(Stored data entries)
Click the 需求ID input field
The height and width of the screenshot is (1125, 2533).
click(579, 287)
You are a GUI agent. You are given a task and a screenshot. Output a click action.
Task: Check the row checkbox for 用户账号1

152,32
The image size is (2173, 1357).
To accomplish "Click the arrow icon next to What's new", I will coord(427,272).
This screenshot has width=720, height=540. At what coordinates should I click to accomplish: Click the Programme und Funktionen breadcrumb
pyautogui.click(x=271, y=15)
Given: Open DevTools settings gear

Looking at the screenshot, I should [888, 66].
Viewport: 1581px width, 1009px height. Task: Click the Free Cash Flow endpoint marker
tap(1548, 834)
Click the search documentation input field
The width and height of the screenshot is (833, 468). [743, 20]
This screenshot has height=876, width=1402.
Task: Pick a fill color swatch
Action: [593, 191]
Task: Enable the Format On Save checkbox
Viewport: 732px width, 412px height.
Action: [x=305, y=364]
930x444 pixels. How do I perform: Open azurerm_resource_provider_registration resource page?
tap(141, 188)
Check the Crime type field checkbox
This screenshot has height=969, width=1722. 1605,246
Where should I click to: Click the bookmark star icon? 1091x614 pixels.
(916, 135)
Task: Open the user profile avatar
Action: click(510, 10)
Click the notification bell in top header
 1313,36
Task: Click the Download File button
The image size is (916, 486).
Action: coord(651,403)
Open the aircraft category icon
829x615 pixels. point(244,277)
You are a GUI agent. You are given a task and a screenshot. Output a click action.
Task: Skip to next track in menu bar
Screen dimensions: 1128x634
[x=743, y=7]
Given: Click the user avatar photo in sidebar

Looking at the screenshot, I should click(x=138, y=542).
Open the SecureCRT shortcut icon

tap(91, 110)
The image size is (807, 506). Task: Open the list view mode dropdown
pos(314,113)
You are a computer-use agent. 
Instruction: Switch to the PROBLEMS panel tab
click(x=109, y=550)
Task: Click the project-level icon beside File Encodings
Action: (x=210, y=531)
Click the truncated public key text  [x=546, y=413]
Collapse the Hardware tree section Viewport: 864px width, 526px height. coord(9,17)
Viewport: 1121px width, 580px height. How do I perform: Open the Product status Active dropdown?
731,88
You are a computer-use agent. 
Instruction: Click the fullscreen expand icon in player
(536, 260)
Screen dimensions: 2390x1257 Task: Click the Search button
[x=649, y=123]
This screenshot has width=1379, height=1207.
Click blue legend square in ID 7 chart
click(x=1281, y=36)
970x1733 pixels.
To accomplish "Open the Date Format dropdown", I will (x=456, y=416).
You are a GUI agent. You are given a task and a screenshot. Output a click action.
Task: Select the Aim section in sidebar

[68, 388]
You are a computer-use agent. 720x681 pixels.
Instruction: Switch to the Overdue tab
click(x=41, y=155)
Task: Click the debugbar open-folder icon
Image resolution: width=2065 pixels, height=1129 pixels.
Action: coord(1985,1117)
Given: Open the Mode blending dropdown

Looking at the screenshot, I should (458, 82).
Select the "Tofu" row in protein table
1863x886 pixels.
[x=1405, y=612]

[Prompt] Your answer should repeat every entry exactly.

[Solution]
Click the 需求ID input field
The height and width of the screenshot is (1125, 2533).
click(579, 287)
You are a GUI agent. You are given a task and a screenshot. Output a click action.
Task: Check the row checkbox for 用户账号1

152,32
The image size is (2173, 1357).
To accomplish "Click the arrow icon next to What's new", I will coord(427,272).
This screenshot has width=720, height=540. At what coordinates should I click to accomplish: Click the Programme und Funktionen breadcrumb
pyautogui.click(x=271, y=15)
Given: Open DevTools settings gear

Looking at the screenshot, I should [888, 66].
Viewport: 1581px width, 1009px height. Task: Click the Free Cash Flow endpoint marker
tap(1548, 834)
Click the search documentation input field
The width and height of the screenshot is (833, 468). [743, 20]
This screenshot has height=876, width=1402.
Task: Pick a fill color swatch
Action: [593, 191]
Task: Enable the Format On Save checkbox
Viewport: 732px width, 412px height.
Action: [x=305, y=364]
930x444 pixels. How do I perform: Open azurerm_resource_provider_registration resource page?
tap(141, 188)
Check the Crime type field checkbox
This screenshot has height=969, width=1722. 1605,246
Where should I click to: Click the bookmark star icon? 1091x614 pixels.
(916, 135)
Task: Open the user profile avatar
Action: click(510, 10)
Click the notification bell in top header
 1313,36
Task: Click the Download File button
The image size is (916, 486).
Action: coord(651,403)
Open the aircraft category icon
829x615 pixels. point(244,277)
You are a GUI agent. You are given a task and a screenshot. Output a click action.
Task: Skip to next track in menu bar
Screen dimensions: 1128x634
[x=743, y=7]
Given: Click the user avatar photo in sidebar

Looking at the screenshot, I should click(x=138, y=542).
Open the SecureCRT shortcut icon

tap(91, 110)
The image size is (807, 506). Task: Open the list view mode dropdown
pos(314,113)
You are a computer-use agent. 
Instruction: Switch to the PROBLEMS panel tab
click(x=109, y=550)
Task: Click the project-level icon beside File Encodings
Action: (x=210, y=531)
Click the truncated public key text  [x=546, y=413]
Collapse the Hardware tree section Viewport: 864px width, 526px height. coord(9,17)
Viewport: 1121px width, 580px height. How do I perform: Open the Product status Active dropdown?
731,88
You are a computer-use agent. 
Instruction: Click the fullscreen expand icon in player
(536, 260)
Screen dimensions: 2390x1257 Task: Click the Search button
[x=649, y=123]
This screenshot has width=1379, height=1207.
Click blue legend square in ID 7 chart
click(x=1281, y=36)
970x1733 pixels.
To accomplish "Open the Date Format dropdown", I will (x=456, y=416).
You are a GUI agent. You are given a task and a screenshot. Output a click action.
Task: Select the Aim section in sidebar

[68, 388]
You are a computer-use agent. 720x681 pixels.
Instruction: Switch to the Overdue tab
click(x=41, y=155)
Task: Click the debugbar open-folder icon
Image resolution: width=2065 pixels, height=1129 pixels.
Action: coord(1985,1117)
Given: Open the Mode blending dropdown

Looking at the screenshot, I should (458, 82).
Select the "Tofu" row in protein table
1863x886 pixels.
[x=1405, y=612]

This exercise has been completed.